I’ve never found it harder to blog…

I can’t seem to think straight.

I go from frantic activity, printing, drawing, baking, gardening, housework…

…to complete horizontal torpor and mental fog.

Yesterday I seemed to spend much of the day nearly crying.

Or crying.

We had spent our isolated days in a little bubble of relative idyll, but now we are feeling the crisis breathing down our necks. We now know of people who have died from this terrible virus. And we know people who are very poorly with it, but that we are sure are going to get better. As sure as we can be. More hope than sure I suppose. But the threat is real and is there.
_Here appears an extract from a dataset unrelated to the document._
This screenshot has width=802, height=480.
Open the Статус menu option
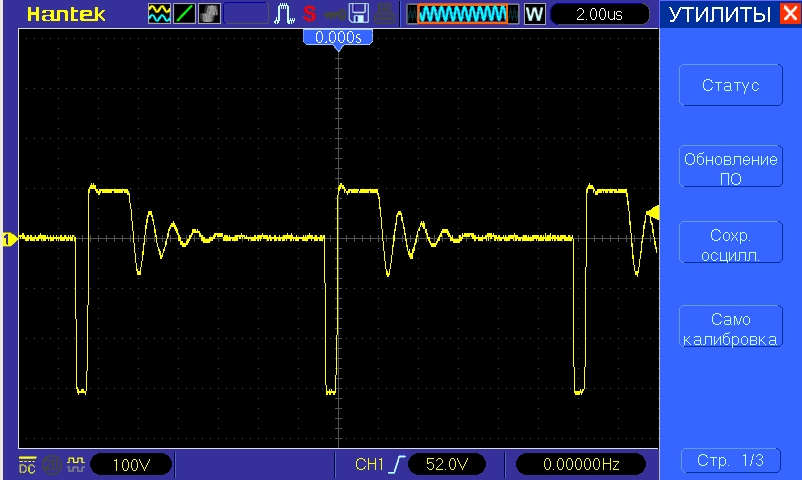click(x=730, y=86)
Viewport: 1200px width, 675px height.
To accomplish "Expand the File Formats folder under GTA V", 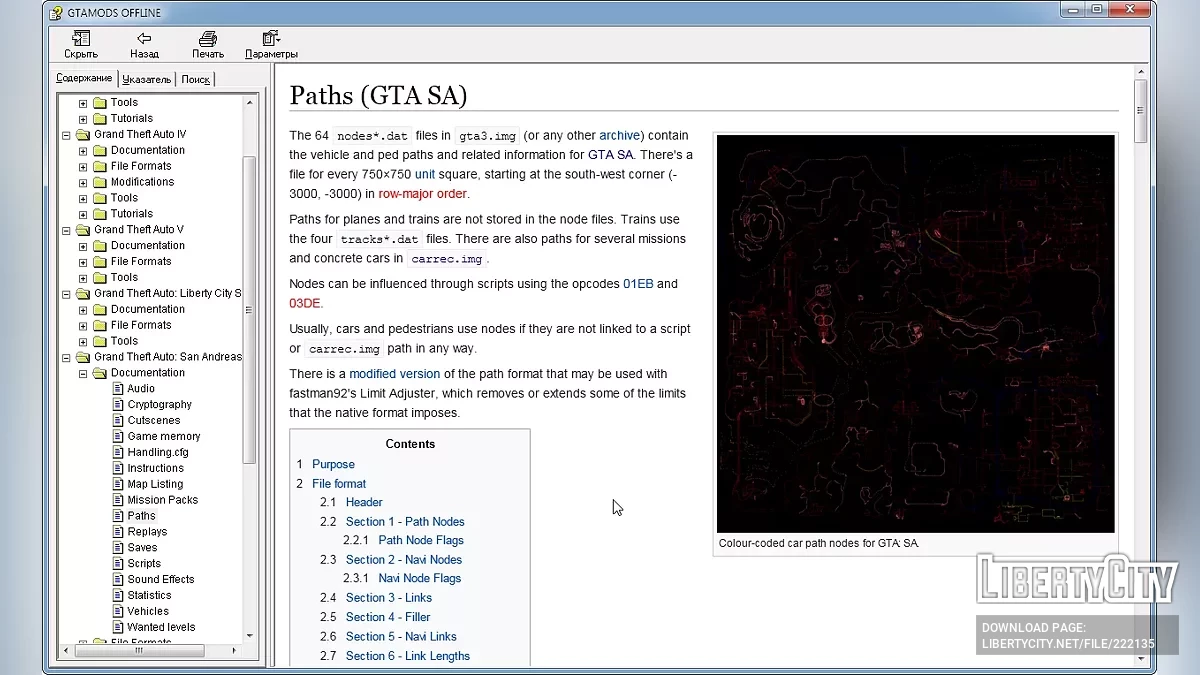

Our household is weird. We have someone at “medium risk”, and we have someone who is required to work on a school rota to be with the children of key workers, through what would have been a holiday. So we clean, and we wash clothes and we sit apart. When someone died we hesitated, and then we hugged anyway.

I’m getting much support for my morale from my neighbours in the WhatsApp group, my facebook group The Drawbridge (if you want to join, seek it out and ask).

But mostly from a group of friends who just pop up in my inbox, or texts on my phone, we talk as we always have, and then we talk of things we never have.

I know we are all tackling this in our own way. The physical is one thing, but I fear the mental toll in years to come. This isn’t just going to go away come Christmas is it?

There are so many people I just want to pull in and hold.